Exercise: Word for word, transcribe the data below from the line with "ISRAEL (426, 344)" to the line with "5285 (22, 2382)", keeping both of those lines.
[Start of Attachment]
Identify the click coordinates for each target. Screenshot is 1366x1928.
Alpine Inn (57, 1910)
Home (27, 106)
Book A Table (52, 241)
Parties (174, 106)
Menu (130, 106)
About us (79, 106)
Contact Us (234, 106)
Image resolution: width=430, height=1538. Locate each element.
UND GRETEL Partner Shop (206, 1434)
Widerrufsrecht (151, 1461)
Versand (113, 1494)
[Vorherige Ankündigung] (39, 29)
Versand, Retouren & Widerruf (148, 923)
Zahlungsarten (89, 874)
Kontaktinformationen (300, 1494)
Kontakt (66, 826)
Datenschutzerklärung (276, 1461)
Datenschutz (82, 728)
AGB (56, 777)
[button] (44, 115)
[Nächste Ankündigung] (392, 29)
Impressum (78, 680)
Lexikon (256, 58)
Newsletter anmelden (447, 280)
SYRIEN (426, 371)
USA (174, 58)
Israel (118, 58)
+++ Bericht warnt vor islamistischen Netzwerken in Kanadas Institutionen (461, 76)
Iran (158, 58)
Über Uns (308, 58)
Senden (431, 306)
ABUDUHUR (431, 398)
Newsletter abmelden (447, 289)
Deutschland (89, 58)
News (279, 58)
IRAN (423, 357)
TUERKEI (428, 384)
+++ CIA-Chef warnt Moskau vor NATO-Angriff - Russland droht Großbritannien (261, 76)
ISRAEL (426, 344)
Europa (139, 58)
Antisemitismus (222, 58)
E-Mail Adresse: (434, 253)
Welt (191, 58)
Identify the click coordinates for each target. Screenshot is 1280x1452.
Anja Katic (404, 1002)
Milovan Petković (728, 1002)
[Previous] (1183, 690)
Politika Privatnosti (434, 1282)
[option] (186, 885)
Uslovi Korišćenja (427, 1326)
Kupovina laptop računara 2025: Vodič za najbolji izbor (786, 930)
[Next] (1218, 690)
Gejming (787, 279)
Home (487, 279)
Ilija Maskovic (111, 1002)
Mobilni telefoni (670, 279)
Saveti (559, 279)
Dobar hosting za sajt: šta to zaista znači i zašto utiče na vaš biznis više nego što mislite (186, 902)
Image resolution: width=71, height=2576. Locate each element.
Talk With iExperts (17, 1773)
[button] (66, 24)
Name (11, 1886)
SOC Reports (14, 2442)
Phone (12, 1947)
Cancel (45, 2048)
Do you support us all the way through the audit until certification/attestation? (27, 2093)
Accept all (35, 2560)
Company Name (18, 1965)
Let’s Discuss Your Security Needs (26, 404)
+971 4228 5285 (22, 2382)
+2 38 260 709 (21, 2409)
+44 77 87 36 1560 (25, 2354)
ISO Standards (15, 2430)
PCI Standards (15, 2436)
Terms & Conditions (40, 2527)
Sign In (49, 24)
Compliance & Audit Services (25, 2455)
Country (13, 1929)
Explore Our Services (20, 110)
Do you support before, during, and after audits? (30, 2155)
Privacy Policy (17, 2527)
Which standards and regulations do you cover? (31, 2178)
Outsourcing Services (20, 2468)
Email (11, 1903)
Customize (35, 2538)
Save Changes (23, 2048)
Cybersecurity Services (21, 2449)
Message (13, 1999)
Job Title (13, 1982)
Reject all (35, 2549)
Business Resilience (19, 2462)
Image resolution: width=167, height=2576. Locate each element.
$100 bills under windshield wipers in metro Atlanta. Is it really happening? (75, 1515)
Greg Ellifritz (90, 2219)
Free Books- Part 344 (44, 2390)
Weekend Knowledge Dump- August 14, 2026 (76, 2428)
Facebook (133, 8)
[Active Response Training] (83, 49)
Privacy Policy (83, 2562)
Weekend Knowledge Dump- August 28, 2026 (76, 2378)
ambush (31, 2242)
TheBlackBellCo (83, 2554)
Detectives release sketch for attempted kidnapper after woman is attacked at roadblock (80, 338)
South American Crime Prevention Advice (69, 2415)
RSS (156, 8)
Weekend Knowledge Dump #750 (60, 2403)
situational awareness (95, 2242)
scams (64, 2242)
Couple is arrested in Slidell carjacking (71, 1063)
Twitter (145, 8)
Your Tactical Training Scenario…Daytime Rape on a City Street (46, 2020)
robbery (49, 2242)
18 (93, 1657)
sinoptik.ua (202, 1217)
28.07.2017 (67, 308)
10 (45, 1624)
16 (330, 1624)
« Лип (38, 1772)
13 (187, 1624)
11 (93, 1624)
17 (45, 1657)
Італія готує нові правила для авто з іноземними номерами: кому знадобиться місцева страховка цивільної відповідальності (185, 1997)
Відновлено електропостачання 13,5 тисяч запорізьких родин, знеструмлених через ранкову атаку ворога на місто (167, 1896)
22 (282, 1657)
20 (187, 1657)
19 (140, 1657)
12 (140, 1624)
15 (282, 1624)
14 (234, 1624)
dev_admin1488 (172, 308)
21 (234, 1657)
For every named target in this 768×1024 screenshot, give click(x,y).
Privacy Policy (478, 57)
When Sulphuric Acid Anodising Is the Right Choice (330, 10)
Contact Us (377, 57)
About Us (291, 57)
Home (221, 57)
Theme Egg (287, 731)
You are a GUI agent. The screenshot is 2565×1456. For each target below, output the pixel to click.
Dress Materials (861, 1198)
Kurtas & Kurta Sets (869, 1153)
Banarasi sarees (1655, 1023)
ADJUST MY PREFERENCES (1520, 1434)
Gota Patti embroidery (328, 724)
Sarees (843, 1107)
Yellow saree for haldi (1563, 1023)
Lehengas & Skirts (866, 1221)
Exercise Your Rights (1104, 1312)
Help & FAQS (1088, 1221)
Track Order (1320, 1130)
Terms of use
[End of Attachment]
Result of the task:
ISRAEL (426, 344)
Europa (139, 58)
Antisemitismus (222, 58)
E-Mail Adresse: (434, 253)
Welt (191, 58)
Identify the click coordinates for each target. Screenshot is 1280x1452.
Anja Katic (404, 1002)
Milovan Petković (728, 1002)
[Previous] (1183, 690)
Politika Privatnosti (434, 1282)
[option] (186, 885)
Uslovi Korišćenja (427, 1326)
Kupovina laptop računara 2025: Vodič za najbolji izbor (786, 930)
[Next] (1218, 690)
Gejming (787, 279)
Home (487, 279)
Ilija Maskovic (111, 1002)
Mobilni telefoni (670, 279)
Saveti (559, 279)
Dobar hosting za sajt: šta to zaista znači i zašto utiče na vaš biznis više nego što mislite (186, 902)
Image resolution: width=71, height=2576. Locate each element.
Talk With iExperts (17, 1773)
[button] (66, 24)
Name (11, 1886)
SOC Reports (14, 2442)
Phone (12, 1947)
Cancel (45, 2048)
Do you support us all the way through the audit until certification/attestation? (27, 2093)
Accept all (35, 2560)
Company Name (18, 1965)
Let’s Discuss Your Security Needs (26, 404)
+971 4228 5285 (22, 2382)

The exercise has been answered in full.